__WHAT IS EXPECTED__
Render the items from the line with "Find the location of a particular element. The height" up to and including the line with "Image resolution: width=1888" as a Markdown table with the columns Row and Line. Number each row and leave out the blank lines.

__GIVEN RECORDS__
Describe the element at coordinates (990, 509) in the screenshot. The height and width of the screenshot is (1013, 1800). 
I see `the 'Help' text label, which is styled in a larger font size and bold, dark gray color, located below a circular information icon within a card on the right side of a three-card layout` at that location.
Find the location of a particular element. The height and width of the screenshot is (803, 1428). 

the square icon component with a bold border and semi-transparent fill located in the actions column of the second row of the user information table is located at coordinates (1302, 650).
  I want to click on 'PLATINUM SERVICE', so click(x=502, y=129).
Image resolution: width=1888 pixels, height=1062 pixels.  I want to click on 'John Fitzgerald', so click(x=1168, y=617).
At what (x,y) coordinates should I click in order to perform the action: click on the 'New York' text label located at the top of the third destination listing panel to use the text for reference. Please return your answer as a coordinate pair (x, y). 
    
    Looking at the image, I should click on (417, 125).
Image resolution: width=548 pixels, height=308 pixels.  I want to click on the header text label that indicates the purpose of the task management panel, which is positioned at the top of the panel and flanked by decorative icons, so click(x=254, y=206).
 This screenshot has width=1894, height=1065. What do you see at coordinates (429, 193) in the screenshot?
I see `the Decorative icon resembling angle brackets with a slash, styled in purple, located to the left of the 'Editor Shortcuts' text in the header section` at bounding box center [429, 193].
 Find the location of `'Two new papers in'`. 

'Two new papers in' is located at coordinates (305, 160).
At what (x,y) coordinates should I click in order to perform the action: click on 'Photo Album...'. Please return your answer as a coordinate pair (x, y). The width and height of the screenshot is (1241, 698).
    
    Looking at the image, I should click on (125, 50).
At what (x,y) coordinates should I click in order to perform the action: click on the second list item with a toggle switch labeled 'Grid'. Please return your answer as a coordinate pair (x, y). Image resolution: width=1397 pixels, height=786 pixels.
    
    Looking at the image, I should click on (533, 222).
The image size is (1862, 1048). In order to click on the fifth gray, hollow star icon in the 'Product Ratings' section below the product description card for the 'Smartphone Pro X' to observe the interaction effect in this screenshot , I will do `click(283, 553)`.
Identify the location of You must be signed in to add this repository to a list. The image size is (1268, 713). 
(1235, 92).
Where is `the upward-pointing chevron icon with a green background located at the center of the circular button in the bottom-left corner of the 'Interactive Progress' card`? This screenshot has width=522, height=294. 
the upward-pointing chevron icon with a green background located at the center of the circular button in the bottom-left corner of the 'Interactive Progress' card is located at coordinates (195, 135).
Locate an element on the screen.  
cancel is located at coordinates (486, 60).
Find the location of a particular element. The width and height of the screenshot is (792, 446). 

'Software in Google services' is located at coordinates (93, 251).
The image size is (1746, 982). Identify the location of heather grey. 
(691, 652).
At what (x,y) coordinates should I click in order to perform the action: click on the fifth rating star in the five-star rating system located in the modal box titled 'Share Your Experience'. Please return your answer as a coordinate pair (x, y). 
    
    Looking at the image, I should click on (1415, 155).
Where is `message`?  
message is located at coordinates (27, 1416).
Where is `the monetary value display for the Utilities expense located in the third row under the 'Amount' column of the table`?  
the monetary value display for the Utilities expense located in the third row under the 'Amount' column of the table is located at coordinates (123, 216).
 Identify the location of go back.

__TASK RESPONSE__
| Row | Line |
|---|---|
| 1 | Find the location of a particular element. The height and width of the screenshot is (803, 1428).  |
| 2 | the square icon component with a bold border and semi-transparent fill located in the actions column of the second row of the user information table is located at coordinates (1302, 650). |
| 3 |   I want to click on 'PLATINUM SERVICE', so click(x=502, y=129). |
| 4 | Image resolution: width=1888 pixels, height=1062 pixels.  I want to click on 'John Fitzgerald', so click(x=1168, y=617). |